Copilot for Whiteboard: AI-powered collaboration at Microsoft scale

Bringing LLM-powered suggestions and automations to real-time collaboration across Web, iOS, Android, Surface Hub, and Teams Rooms.

2021-2023 Engineering Lead Millions of users, cross-platform

Context

Microsoft Whiteboard is a real-time collaboration canvas used across the Microsoft 365 ecosystem. As Engineering Lead for Mobile Experiences, I owned the Whiteboard experience across iOS, Android, Surface Hub, and Microsoft Teams Rooms (MTR), surfaces with radically different input modalities, screen sizes, and performance envelopes.

The opportunity: bring LLM-powered intelligence into the collaborative canvas itself, enabling AI to suggest content, organize ideas, and automate repetitive whiteboard tasks in real-time as teams collaborate.

Constraints

Cross-platform consistency: the AI features needed to work identically across Web, iOS, Android, Surface Hub (large-format touch), and MTR (room-scale display with limited interaction). Real-time collaboration means every AI suggestion must be conflict-free with concurrent edits from multiple users. Security and scalability challenges included proof token generation for anonymous users during Teams meetings, where authentication models differ from standard Microsoft 365 flows.

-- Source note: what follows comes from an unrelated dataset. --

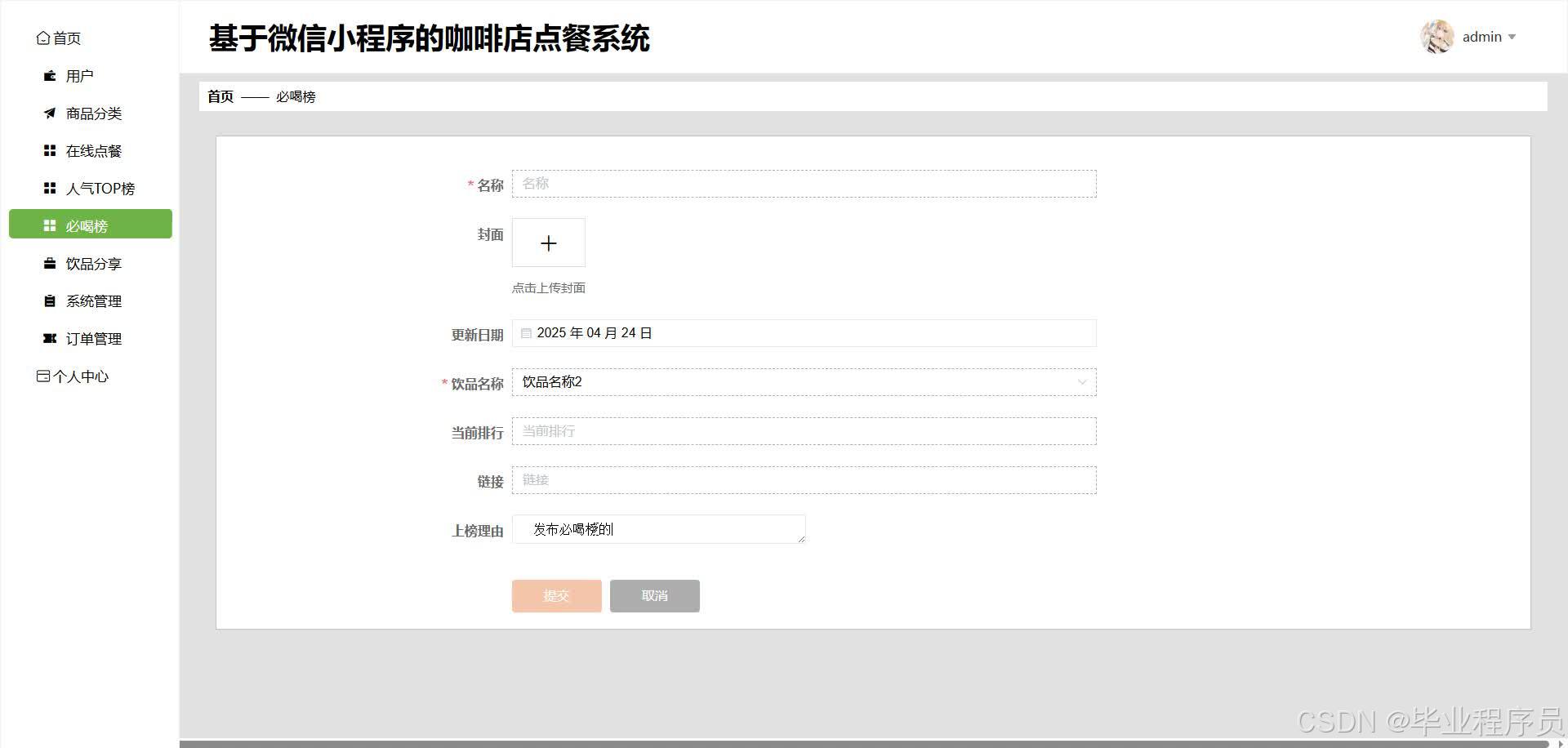The width and height of the screenshot is (1568, 748).
Task: Select the 人气TOP榜 popularity ranking icon
Action: pyautogui.click(x=49, y=188)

Performance budgets varied dramatically: a Surface Hub has different compute capabilities than a mobile phone on cellular data. AI inference latency had to feel instantaneous in a real-time collaboration context.

Architecture

The integration layered LLM capabilities into the existing Whiteboard service architecture, with the AI features operating as a parallel intelligence layer that observes canvas state and offers contextual suggestions. The system was designed to degrade gracefully: AI features enhanced the experience but never blocked core collaboration functionality.

For Teams platform integration, we addressed the cross-platform security model by implementing proof token generation that handled anonymous meeting participants while maintaining the security guarantees required for enterprise data.

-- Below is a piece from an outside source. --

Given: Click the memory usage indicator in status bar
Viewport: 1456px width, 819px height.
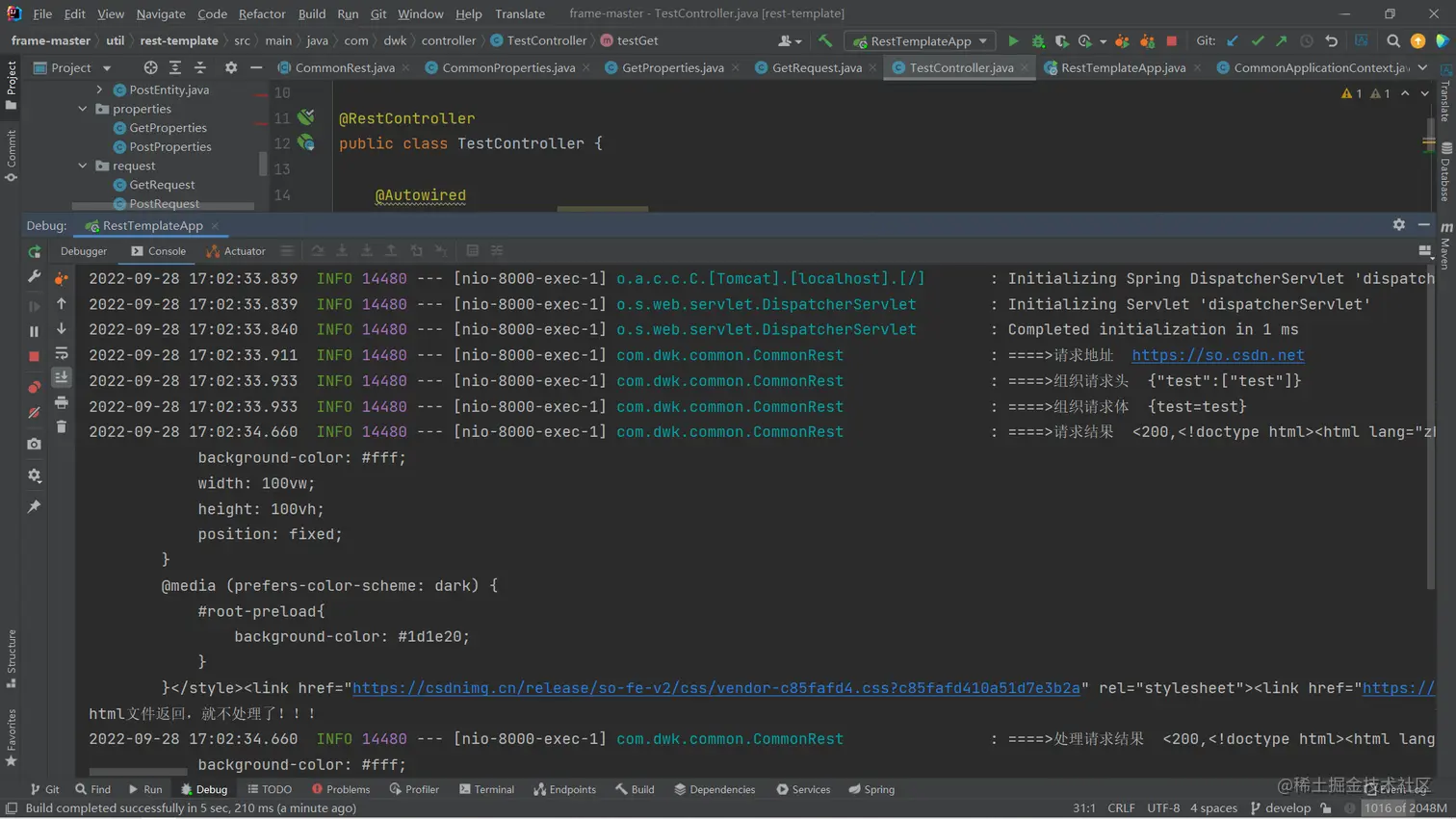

I also contributed to the Microsoft AI Hub, creating cross-app AI features that enhance Office experiences using shared data and personalized workflows across the Microsoft 365 suite.

Hard Problems

Making AI suggestions feel natural in a spatial canvas environment, where the “right” suggestion depends on spatial context (where things are on the board), temporal context (what was just added), and social context (who is collaborating and what they’re working on). Traditional text-based AI assistants don’t have to reason about 2D space.

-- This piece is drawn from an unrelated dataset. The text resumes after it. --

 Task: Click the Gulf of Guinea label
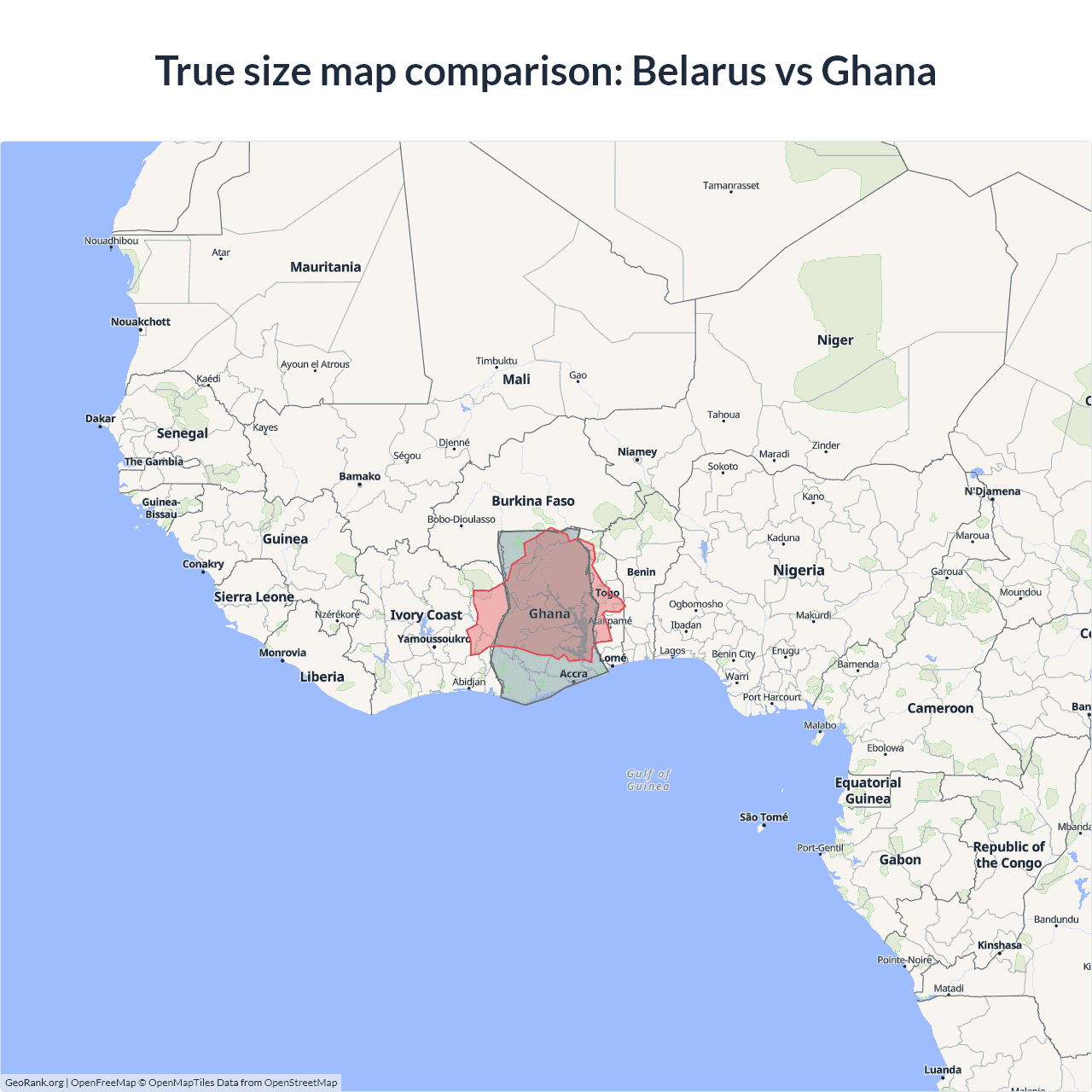click(x=648, y=780)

Handling the real-time multiplayer aspect: if the AI suggests organizing a cluster of sticky notes while another user is actively moving one, the system needs to handle that gracefully without creating jarring experiences.

Outcome

Copilot for Microsoft Whiteboard shipped across all platforms, leveraging LLMs to enable AI-powered suggestions and automations that improved real-time collaboration for millions of users. Enhanced Whiteboard service performance for external collaboration scenarios across mobile and device platforms. Established and streamlined on-call processes, monitoring systems, and incident response that improved system reliability.

What I’d Do Differently

The cross-platform parity goal was noble but expensive. In practice, Surface Hub and MTR users had fundamentally different collaboration patterns than mobile or web users. I would advocate earlier for platform-specific AI feature sets rather than insisting on identical experiences everywhere. A Surface Hub in a conference room is a shared, facilitated experience; a phone in someone’s hand during a commute is personal and asynchronous. The AI features should have reflected that distinction rather than abstracting it away.

The real-time conflict resolution between AI suggestions and concurrent human edits was over-engineered for the initial launch. We built a sophisticated system for handling edge cases that occurred infrequently in practice. A simpler approach, where AI suggestions yield to any human edit and re-evaluate afterward, would have shipped faster and covered 95% of actual usage patterns. The remaining 5% could have been addressed based on real user feedback rather than hypothetical scenarios.

I also wish we had instrumented user reactions to AI suggestions more carefully from the start. Understanding not just whether suggestions were accepted or dismissed, but why (through lightweight in-context feedback), would have dramatically improved the suggestion quality in subsequent iterations.